The Wastemobile also provides free reusable products to the public, such as oil-based paint, stain and primer, plus wood care and cleaning products. These products are subject to availability, and residents must sign a release form prior to receiving the materials.
More disposal solutions: Visit the permanent collection site
For south King County residents, the Auburn Wastemobile is a convenient alternative for disposing of household hazardous waste. It is located in the northwest parking lot of The Outlet Collection (formerly the Auburn SuperMall), 1101 Outlet Collection Dr., SW, near Sports Authority. It operates every Saturday and Sunday from 10 a.m. to 5 p.m.
Qualifying businesses can also use the no-cost disposal services.
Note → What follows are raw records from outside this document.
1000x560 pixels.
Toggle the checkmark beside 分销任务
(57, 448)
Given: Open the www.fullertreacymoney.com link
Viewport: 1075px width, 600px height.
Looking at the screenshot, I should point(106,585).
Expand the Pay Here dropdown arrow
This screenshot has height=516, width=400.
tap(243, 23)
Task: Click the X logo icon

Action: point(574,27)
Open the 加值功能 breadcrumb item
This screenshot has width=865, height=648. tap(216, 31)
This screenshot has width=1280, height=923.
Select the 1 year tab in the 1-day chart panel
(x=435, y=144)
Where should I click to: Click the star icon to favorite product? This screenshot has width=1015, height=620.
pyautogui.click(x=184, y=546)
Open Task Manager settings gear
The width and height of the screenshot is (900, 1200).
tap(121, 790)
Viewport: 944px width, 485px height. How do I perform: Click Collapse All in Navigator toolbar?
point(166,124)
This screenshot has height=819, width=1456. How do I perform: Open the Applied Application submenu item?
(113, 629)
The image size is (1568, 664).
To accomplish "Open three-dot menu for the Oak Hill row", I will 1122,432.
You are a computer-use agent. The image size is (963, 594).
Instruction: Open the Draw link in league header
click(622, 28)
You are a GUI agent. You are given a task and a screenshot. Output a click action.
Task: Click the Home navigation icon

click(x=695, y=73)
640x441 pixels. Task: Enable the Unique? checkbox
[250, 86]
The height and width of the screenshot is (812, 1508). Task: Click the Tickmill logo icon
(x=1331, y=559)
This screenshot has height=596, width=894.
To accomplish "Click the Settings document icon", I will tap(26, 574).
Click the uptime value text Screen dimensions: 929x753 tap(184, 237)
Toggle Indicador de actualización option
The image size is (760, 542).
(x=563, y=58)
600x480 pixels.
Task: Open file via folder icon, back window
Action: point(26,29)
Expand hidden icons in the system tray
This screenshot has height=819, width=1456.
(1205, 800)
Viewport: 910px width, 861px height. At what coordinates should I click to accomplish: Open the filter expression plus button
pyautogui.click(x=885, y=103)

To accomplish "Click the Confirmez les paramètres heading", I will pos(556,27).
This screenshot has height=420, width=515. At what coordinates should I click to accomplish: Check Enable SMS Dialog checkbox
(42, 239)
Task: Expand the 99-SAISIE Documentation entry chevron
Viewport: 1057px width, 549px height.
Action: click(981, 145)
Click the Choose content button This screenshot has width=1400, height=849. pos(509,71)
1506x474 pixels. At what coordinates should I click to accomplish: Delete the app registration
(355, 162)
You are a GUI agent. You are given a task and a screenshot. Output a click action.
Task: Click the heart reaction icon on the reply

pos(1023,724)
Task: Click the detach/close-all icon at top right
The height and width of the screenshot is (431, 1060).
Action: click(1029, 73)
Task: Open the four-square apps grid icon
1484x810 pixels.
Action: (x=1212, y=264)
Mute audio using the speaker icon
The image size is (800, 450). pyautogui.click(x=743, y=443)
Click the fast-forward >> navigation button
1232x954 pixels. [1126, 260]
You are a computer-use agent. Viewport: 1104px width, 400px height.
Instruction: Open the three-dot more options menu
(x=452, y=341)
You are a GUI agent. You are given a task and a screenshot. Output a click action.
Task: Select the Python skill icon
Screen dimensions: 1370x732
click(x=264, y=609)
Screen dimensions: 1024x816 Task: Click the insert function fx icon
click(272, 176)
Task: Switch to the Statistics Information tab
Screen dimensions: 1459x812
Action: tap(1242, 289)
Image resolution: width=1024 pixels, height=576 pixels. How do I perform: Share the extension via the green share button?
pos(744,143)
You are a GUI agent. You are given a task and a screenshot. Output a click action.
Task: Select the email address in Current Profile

Call 206-263-8899 or find details at hazwastehelp.org.
For more information
For more information about disposal, including acceptable materials and quantity limits, call the Hazards Line at 206-296-4692, Monday through Friday between 9 a.m. and 4:30 p.m., except holidays. Recorded information is available after hours, or by visiting the Wastemobile website.
The Wastemobile is one of the services provided by the Local Hazardous Waste Management Program through a partnership of more than 40 city, county and tribal governments working together in King County to reduce threats posed from hazardous materials and wastes.